There are several important aspects of a mesh. The triangle size (determined using a combination of max.edge and cutoff) determines how precisely the equations will be tailored by the data. Using smaller triangles increases precision but also exponentially increases computing power. Generally, the mesh function automatically creates a mesh like mesh A, where closer-together sampling locations produce smaller triangles. The sampling locations in this dataset are so evenly spaced that I had to jitter them to show this in mesh A. When exploring/setting up preliminary analyses, use a mesh like mesh B. for analyses to be reported in a paper, use a mesh like mesh C. Be careful of edges, and try to allow some space around your sampling area for INLA to estimate. The edge triangles can be bigger to reduce computing power.

After the mesh has been set up, we need to feed INLA a way to convert this into a model format. This uses an A matrix, which essentially translates spatial locations on the mesh into vectors in the model.

# Making the A matrix

HostsA <- inla.spde.make.A(Mesh, loc = Locations) # Making A matrix
Hosts.spde = inla.spde2.pcmatern(mesh = Mesh, prior.range = c(10, 0.5), prior.sigma = c(.5, .5)) # Making SPDE
w.Host <- inla.spde.make.index('w', n.spde = Hosts.spde$n.spde) # making the w

The A matrix is combined with the model matrix and random effects in a format called a stack.

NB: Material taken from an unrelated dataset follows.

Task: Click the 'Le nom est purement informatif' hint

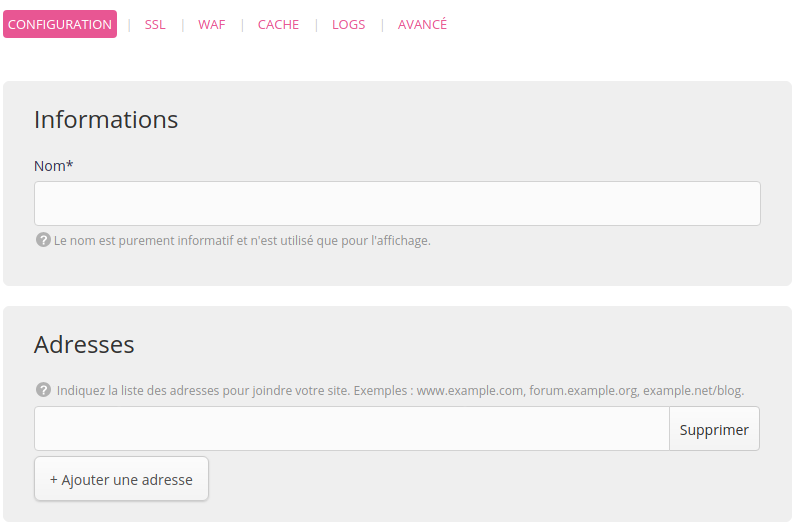Action: (x=242, y=241)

# Making the model matrix #### 

X0 <- model.matrix(as.formula(paste0(" ~ -1 + ", paste(Finalcovar, collapse = " + "))), data = TestHosts) # make the model matrix using the final model selection formula without a response variable.

X <- as.data.frame(X0[,-which(colnames(X0)%in%c("Month7"))]) # convert to a data frame. Eliminate the base level of the first categorical variable if applicable (you will manually specify an intercept below) 

head(X)

# Making the stack ####

N <- nrow(TestHosts)

StackHost <- inla.stack(
  data = list(y = TestHosts[,resp]), # specify the response variable
  
  A = list(1, 1, 1, HostsA), # Vector of Multiplication factors for random and fixed effects              
  
  effects = list(
    
    Intercept = rep(1, N), # specify the manual intercept!
    
    X = X, # attach the model matrix
    
    ID = TestHosts$ID, # insert vectors of any random effects
    
    w = w.Host)) # attach the w 

The stack includes (in this order in my code)….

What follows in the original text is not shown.